Any agent can be called as a tool by another agent. This is how you build complex systems: a top-level orchestrator decomposes a task and delegates to specialized sub-agents.

Sub-agents →

Memory

Per-agent persistent storage that survives across conversations. The agent reads and writes memory through tools (memory_write, memory_search, memory_delete). Use it for facts the agent should remember about a user, project, or domain.

Memory →

Knowledge Base & Assets

Files and data sources attached to an agent for retrieval. Documents are vectorized and made searchable — the agent semantically retrieves the relevant chunks at runtime instead of stuffing the entire document into the prompt.

Sources include direct uploads (PDF, DOCX, etc.), Confluence, GitHub repos, web URLs, and more.

Knowledge Base →

Integrations

A configured connection to an external service — an OAuth grant to Google Drive, a Salesforce credential, a database connection string. Integrations live at the organization level and are reused across agents. Each integration exposes one or more tools that an agent can call.

Integrations →

Connectors

Inbound channels that route end-user messages to an agent. Slack, Microsoft Teams, Telegram, WhatsApp, Discord — any of them can deliver a user's message to your agent and forward the response back.

Each connector has a policy: open access, or onboarding-managed (new users wait for approval).

Connectors →

Revisions

Every save produces a revision — an immutable snapshot of the agent's full configuration. You can compare, deploy, or roll back to any revision. The deployed revision is what handles production traffic; you can always edit and test new candidate revisions without affecting it.

Versioning →

Runs, Traces, and Conversations

A run is one execution of an agent. Every run produces a trace — the full record of inputs, prompts, tool calls, intermediate outputs, tokens, latency, errors, and cost.

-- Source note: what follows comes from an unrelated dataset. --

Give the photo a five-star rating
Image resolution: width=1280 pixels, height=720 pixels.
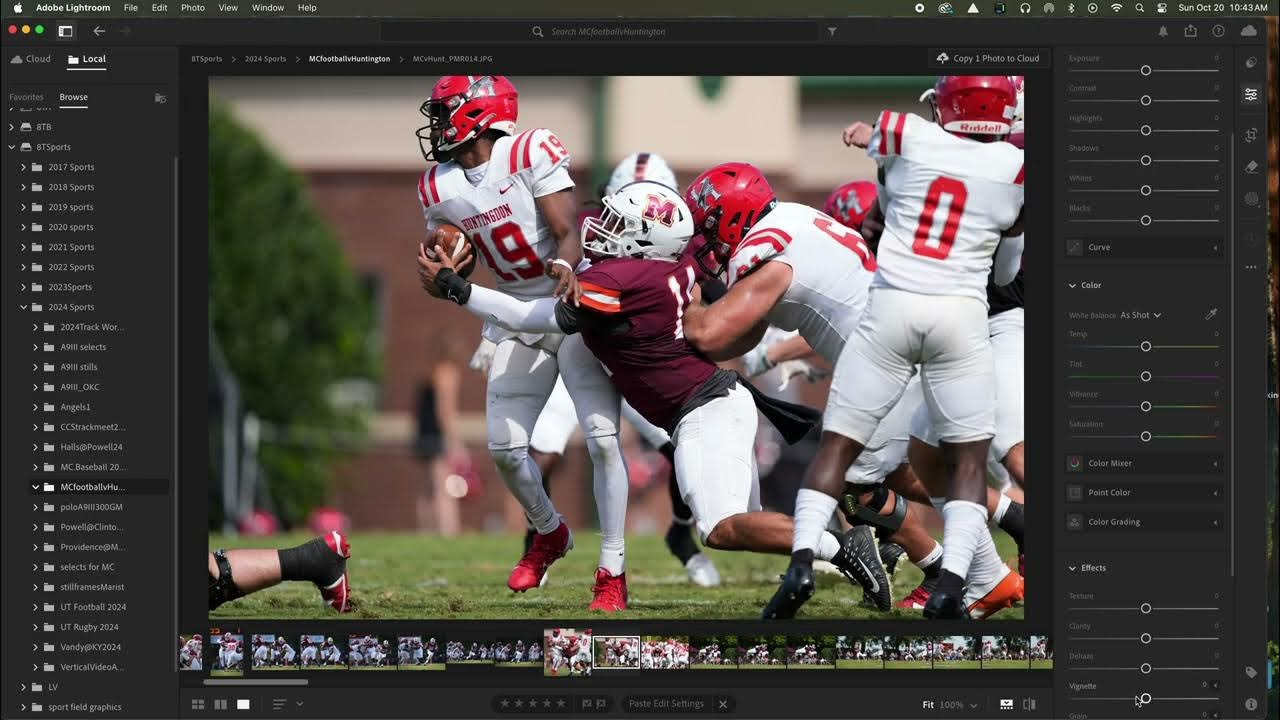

A conversation is a sequence of runs that share state for a single end-user, typically delivered through a connector. Sessions are summarized automatically as they grow so context windows stay manageable.

Evaluations

A way to test agent quality systematically. Run a candidate revision against a golden dataset of inputs (with optional expected outputs), have an LLM judge score each result against criteria you define, and compare against the deployed baseline before promoting.

Evaluations →

Budgets & Cost

Every agent and every run has a tracked cost — token spend across all LLM and tool calls. Set monthly budgets per agent with alert thresholds and hard caps so a runaway loop never becomes a runaway bill.

Team & Roles

Organizations have members with roles (Admin, Editor, Viewer). Roles control who can edit, deploy, view traces, manage billing, and invite teammates.

Team →

Authentication

Two ways to talk to Fruxon programmatically:

  • Firebase JWT — used by the web app for human users
  • API keys — organization-scoped tokens for server-to-server access (X-API-KEY header)

End-users on connectors don't authenticate to Fruxon directly — the connector's own auth is the source of truth.

Putting it together

  1. You create an agent in your organization.
  2. You design its flow in Studio, with typed parameters, steps, and placeholders.
  3. You give it tools via integrations, sub-agents, memory, and knowledge.
  4. You test it interactively, then run evaluations against a golden set.
  5. You deploy a revision.
  6. Connectors and API calls route real traffic to the deployed revision.
  7. Every run generates a trace and contributes to cost, viewable in Monitoring and per-agent Conversations.
  8. You iterate, deploy new revisions, roll back if needed.

That's the whole loop. Everything else in the product is a refinement of one of these pieces.